▸ EXERCISE DIRECTIONS
Search the material for "agent" and show all lines that contain it.
(DATASET)
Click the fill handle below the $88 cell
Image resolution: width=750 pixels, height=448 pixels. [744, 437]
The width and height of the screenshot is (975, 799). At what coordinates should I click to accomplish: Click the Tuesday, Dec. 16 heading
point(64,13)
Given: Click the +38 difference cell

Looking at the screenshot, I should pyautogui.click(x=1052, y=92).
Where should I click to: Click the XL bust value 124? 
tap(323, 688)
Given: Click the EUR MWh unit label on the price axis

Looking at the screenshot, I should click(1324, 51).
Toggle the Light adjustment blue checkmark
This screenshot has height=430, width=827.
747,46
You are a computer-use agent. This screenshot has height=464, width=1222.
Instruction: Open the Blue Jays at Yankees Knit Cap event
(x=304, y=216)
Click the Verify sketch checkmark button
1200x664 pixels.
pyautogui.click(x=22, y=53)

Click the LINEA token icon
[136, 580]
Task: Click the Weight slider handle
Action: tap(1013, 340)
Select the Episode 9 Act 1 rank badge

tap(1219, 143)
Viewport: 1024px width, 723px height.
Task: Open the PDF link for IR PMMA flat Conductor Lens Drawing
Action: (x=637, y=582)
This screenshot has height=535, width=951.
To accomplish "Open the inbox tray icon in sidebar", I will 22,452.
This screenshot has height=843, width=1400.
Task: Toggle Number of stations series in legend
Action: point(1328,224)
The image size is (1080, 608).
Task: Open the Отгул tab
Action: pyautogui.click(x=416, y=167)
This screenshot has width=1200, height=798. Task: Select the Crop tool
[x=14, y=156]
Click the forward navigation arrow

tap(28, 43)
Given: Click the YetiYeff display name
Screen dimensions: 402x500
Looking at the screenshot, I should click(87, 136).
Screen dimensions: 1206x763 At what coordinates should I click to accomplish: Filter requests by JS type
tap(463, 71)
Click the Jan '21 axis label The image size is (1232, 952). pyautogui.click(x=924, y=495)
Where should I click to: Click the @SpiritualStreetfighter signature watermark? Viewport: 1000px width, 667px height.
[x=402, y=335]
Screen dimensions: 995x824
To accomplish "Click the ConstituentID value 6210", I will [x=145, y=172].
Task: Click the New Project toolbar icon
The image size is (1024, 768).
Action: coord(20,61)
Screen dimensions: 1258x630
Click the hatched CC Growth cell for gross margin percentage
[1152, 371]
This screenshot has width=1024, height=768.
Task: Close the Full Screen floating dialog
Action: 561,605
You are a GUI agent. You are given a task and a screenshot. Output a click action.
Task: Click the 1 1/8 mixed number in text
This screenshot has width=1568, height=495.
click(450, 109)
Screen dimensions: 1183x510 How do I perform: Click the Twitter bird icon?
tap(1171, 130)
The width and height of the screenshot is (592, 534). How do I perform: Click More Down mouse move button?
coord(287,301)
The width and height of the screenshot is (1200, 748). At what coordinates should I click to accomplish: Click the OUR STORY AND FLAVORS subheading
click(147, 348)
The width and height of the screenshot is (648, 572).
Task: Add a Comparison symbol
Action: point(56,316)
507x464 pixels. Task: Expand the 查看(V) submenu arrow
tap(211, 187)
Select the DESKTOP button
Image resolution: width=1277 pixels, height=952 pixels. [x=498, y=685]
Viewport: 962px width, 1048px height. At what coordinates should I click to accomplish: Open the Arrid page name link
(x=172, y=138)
(End DATASET)
▸ RESPONSE BELOW
You are a computer-use agent. This screenshot has height=464, width=1222.
You are a GUI agent. You are given a task and a screenshot. Output a click action.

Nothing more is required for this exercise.